FIG. 2 is a circuit diagram of a bandgap circuit according to an embodiment of the invention. Referring to FIG. 2, the bandgap circuit 200 includes a start circuit 210 and a reference circuit 220. The reference circuit 220 is, for example, a reference current generating circuit or a reference voltage generating circuit. In the present embodiment, the reference current generating circuit is taken as an example for description, so that the reference circuit 220 includes current mirrors 221-224, a resistor R2, bipolar transistors BT21 and BT22, and P-channel transistors MT21 and MT22.

The current mirrors 221-224 are electrically connected in cascaded, and have bias nodes N₂₁-N₂₄. Moreover, the current mirror 221 is used for receiving a power voltage VD₂. One end of the current mirror 224 is electrically connected to a ground through the resistor R2 and the bipolar transistor BT21, and another end of the current mirror 224 is electrically connected to the ground through the bipolar transistor BT22. In this way, the reference current generating circuit 220 can map a reference current IR₂ proportional to absolute temperature (PTAT) through the P-channel transistors MT21 and MT22.

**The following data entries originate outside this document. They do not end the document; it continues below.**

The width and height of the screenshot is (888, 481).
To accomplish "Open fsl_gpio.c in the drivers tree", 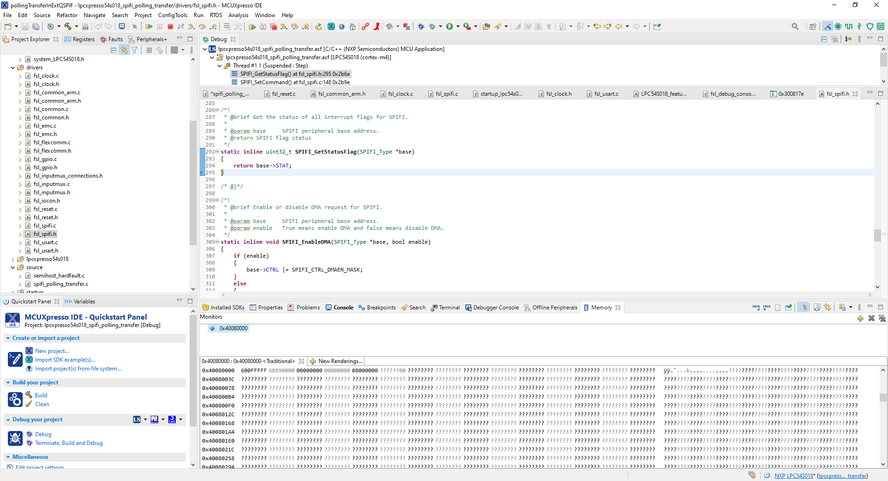I will coord(45,159).
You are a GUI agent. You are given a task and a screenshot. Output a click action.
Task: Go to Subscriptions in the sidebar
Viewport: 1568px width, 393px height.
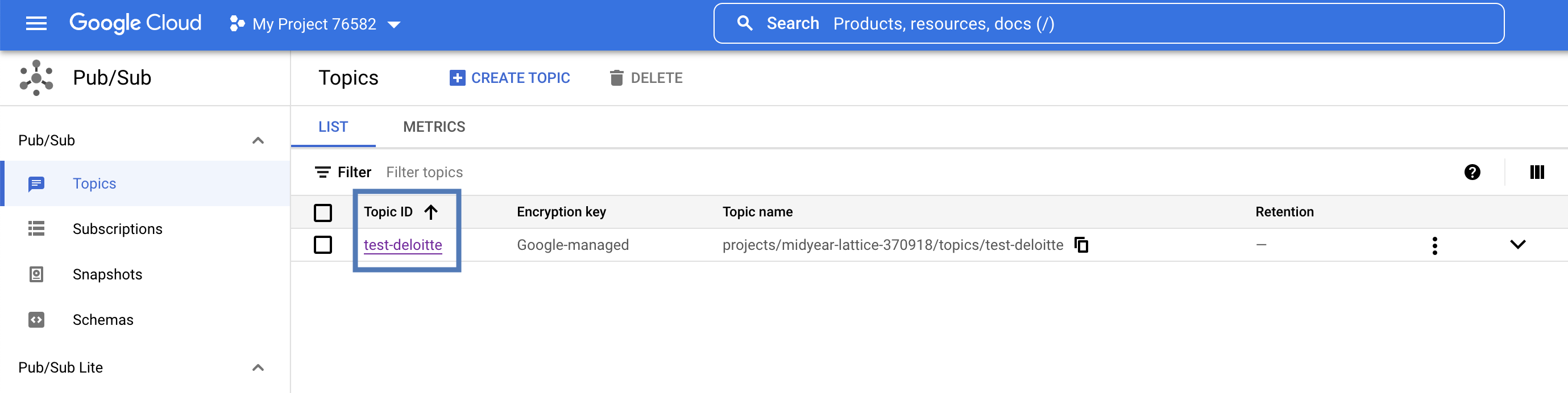click(x=118, y=229)
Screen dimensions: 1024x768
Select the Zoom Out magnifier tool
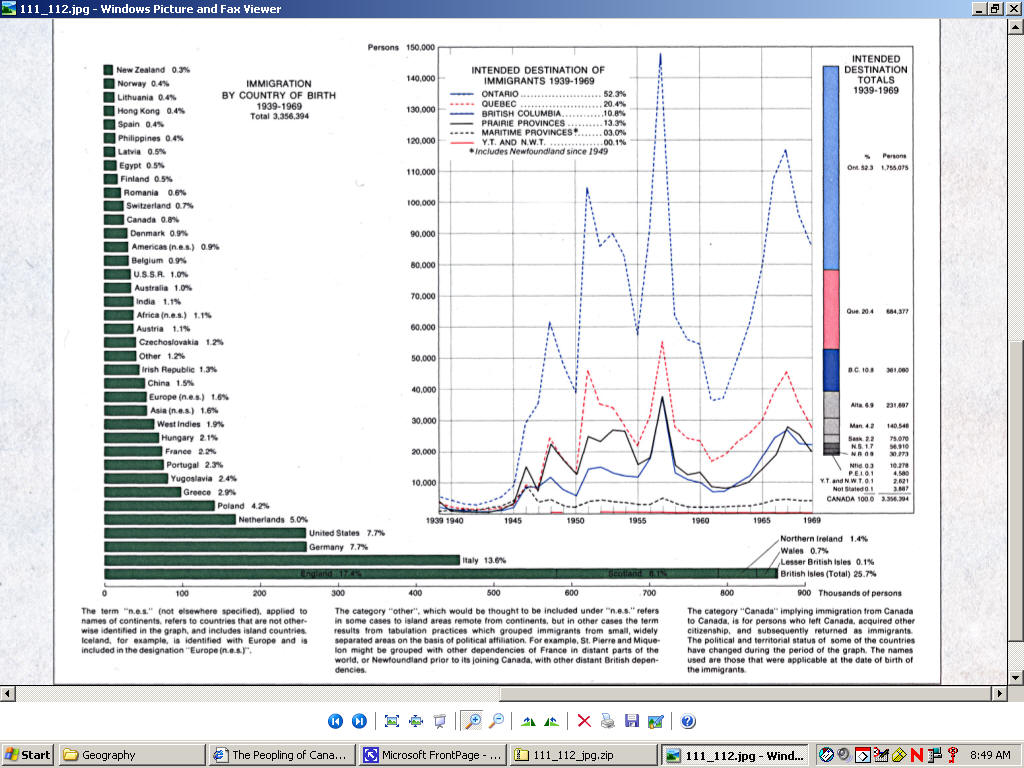[x=496, y=721]

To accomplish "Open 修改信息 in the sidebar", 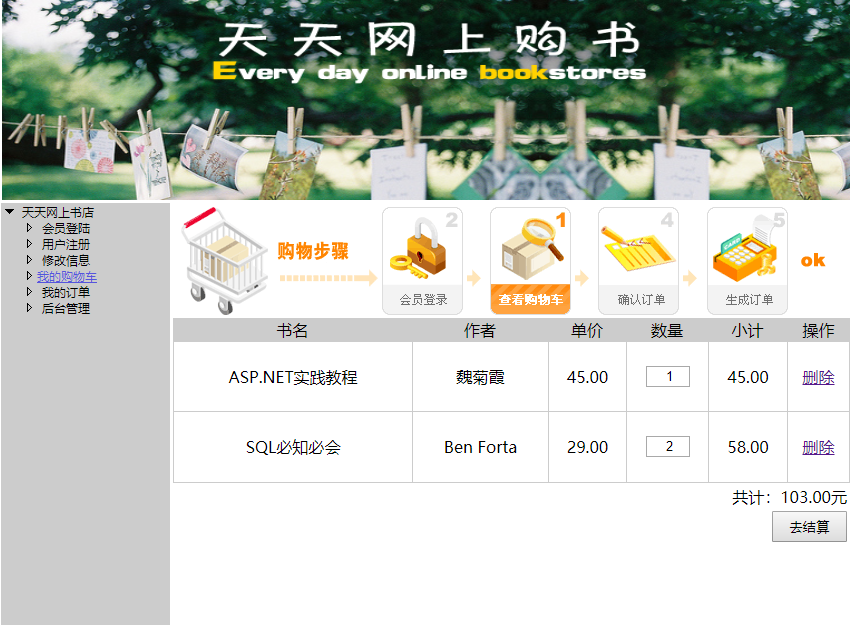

Referring to FIG. 2, the start circuit 210 includes a load unit 211, a switch 212, a switch 213 and a reset control circuit 214. A first end of the load unit 211 receives the power voltage VD₂. A first end of the switch 212 is electrically connected to a second end of the load unit 211, a second end of the switch 212 is electrically connected to the ground, and a control end of the switch 212 receives a node voltage VN₂ from the bias node N₂₄. Moreover, a first end of the switch 213 is electrically connected to the bias node N₂₂, a second end of the switch 213 is electrically connected to the ground, and a control end of the switch 213 is electrically connected to the second end of the load unit 211. Moreover, the reset control circuit 214 is electrically connected to the control end of the switch 212.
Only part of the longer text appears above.